* **Directions**: Copy every line below that has the word "Hallo" in it.
(Beginning of Entries shown)
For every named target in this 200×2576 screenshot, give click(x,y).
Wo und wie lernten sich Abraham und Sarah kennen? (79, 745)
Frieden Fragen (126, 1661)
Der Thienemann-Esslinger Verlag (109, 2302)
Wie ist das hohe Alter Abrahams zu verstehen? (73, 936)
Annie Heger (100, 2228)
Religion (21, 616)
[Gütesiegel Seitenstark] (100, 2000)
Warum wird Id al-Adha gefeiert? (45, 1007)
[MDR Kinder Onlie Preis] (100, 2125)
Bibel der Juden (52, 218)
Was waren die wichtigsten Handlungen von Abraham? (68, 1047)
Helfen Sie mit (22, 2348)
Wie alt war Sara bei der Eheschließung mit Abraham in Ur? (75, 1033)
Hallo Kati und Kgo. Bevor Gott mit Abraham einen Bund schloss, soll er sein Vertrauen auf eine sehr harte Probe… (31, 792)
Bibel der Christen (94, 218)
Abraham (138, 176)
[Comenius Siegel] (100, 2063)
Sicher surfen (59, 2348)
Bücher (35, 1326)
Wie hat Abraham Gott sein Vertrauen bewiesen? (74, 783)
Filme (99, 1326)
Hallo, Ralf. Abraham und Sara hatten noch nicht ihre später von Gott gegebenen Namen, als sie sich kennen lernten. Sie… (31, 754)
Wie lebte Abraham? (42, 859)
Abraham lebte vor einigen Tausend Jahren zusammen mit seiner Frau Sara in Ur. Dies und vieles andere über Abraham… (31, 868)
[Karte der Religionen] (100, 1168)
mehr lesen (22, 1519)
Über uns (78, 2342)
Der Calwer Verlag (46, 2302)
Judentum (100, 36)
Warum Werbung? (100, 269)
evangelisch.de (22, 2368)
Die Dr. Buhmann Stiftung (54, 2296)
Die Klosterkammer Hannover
(End of Entries shown)
* **Result of this exercise**:
Hallo Kati und Kgo. Bevor Gott mit Abraham einen Bund schloss, soll er sein Vertrauen auf eine sehr harte Probe… (31, 792)
Hallo, Ralf. Abraham und Sara hatten noch nicht ihre später von Gott gegebenen Namen, als sie sich kennen lernten. Sie… (31, 754)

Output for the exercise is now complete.